TASK REQUIREMENTS => Below are the entries; give again exactly the lines from the one mentioning "Viewport: 656px width, 554px height." through the one mentioning "Task: Open the environment", inclusive.

RECORDS PROVIDED =>

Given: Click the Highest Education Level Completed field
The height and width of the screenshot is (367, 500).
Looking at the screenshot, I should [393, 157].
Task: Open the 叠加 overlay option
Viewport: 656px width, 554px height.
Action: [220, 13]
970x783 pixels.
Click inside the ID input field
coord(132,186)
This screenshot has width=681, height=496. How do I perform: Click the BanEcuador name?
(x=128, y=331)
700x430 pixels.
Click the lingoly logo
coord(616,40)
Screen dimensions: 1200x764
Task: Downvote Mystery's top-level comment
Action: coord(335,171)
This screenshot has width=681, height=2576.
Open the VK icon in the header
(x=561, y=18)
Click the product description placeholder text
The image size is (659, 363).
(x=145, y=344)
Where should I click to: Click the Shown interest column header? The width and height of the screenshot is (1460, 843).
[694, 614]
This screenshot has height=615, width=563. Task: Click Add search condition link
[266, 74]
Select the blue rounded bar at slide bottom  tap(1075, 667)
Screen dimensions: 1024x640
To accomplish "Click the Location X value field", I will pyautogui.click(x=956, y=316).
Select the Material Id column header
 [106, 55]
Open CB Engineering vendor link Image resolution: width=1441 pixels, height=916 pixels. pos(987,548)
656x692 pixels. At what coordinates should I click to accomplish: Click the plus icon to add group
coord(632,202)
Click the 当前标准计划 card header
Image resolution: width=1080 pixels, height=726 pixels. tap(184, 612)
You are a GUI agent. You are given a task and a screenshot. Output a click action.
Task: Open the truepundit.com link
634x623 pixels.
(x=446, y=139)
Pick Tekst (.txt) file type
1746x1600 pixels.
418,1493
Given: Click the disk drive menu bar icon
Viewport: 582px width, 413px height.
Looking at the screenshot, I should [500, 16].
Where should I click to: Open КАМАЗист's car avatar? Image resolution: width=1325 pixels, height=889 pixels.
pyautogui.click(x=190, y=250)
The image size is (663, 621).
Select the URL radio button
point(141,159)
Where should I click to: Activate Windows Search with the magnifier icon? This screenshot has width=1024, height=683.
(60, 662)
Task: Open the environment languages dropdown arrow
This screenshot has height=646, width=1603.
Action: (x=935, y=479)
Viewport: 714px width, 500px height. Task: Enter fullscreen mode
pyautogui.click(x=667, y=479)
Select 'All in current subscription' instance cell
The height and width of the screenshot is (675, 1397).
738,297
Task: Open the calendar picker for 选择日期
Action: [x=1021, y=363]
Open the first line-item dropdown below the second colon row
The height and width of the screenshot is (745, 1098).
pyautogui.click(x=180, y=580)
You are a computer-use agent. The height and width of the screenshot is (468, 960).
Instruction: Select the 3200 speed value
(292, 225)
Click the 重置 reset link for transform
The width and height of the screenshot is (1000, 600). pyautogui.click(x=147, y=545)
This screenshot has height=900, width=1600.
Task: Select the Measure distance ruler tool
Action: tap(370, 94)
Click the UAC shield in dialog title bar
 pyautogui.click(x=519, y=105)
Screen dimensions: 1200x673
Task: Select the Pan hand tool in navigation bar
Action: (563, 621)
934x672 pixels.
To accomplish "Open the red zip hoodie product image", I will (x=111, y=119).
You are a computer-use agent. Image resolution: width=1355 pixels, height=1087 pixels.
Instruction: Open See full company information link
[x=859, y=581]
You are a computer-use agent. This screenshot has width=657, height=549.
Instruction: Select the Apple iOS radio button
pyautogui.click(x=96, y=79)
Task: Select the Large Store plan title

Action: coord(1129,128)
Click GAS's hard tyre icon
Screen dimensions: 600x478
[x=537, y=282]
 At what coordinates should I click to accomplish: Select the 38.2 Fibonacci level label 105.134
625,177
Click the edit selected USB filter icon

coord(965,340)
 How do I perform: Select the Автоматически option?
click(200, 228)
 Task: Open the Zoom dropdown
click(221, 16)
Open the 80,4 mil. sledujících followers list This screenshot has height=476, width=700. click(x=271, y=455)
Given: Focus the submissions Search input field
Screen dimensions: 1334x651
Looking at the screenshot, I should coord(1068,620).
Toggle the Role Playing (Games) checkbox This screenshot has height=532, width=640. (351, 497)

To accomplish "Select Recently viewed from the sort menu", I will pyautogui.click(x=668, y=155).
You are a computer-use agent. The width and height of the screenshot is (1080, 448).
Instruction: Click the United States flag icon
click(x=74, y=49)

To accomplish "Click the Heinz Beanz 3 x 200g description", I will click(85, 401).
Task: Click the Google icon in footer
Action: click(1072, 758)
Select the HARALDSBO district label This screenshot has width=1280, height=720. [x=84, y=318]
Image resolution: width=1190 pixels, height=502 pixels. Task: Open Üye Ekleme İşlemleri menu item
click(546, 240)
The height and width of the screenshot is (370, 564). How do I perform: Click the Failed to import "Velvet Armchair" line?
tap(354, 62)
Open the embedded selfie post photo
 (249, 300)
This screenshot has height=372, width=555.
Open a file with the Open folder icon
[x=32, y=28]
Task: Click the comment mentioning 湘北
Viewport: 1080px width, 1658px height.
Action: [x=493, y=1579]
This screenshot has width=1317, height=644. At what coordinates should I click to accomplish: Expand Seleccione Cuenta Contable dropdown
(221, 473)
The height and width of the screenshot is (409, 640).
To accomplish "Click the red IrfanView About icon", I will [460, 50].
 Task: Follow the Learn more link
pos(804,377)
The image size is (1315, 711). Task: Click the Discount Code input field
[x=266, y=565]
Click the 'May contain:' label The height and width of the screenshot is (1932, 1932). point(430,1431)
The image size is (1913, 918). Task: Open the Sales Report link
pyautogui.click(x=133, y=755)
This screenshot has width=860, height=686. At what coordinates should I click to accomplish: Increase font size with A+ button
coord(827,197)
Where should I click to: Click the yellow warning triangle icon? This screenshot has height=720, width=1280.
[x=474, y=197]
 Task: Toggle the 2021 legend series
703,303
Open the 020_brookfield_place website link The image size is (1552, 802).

SOLUTION TO THIS PROBLEM =>
Viewport: 656px width, 554px height.
Action: [220, 13]
970x783 pixels.
Click inside the ID input field
coord(132,186)
This screenshot has width=681, height=496. How do I perform: Click the BanEcuador name?
(x=128, y=331)
700x430 pixels.
Click the lingoly logo
coord(616,40)
Screen dimensions: 1200x764
Task: Downvote Mystery's top-level comment
Action: coord(335,171)
This screenshot has width=681, height=2576.
Open the VK icon in the header
(x=561, y=18)
Click the product description placeholder text
The image size is (659, 363).
(x=145, y=344)
Where should I click to: Click the Shown interest column header? The width and height of the screenshot is (1460, 843).
[694, 614]
This screenshot has height=615, width=563. Task: Click Add search condition link
[266, 74]
Select the blue rounded bar at slide bottom  tap(1075, 667)
Screen dimensions: 1024x640
To accomplish "Click the Location X value field", I will pyautogui.click(x=956, y=316).
Select the Material Id column header
 [106, 55]
Open CB Engineering vendor link Image resolution: width=1441 pixels, height=916 pixels. pos(987,548)
656x692 pixels. At what coordinates should I click to accomplish: Click the plus icon to add group
coord(632,202)
Click the 当前标准计划 card header
Image resolution: width=1080 pixels, height=726 pixels. tap(184, 612)
You are a GUI agent. You are given a task and a screenshot. Output a click action.
Task: Open the truepundit.com link
634x623 pixels.
(x=446, y=139)
Pick Tekst (.txt) file type
1746x1600 pixels.
418,1493
Given: Click the disk drive menu bar icon
Viewport: 582px width, 413px height.
Looking at the screenshot, I should [500, 16].
Where should I click to: Open КАМАЗист's car avatar? Image resolution: width=1325 pixels, height=889 pixels.
pyautogui.click(x=190, y=250)
The image size is (663, 621).
Select the URL radio button
point(141,159)
Where should I click to: Activate Windows Search with the magnifier icon? This screenshot has width=1024, height=683.
(60, 662)
Task: Open the environment languages dropdown arrow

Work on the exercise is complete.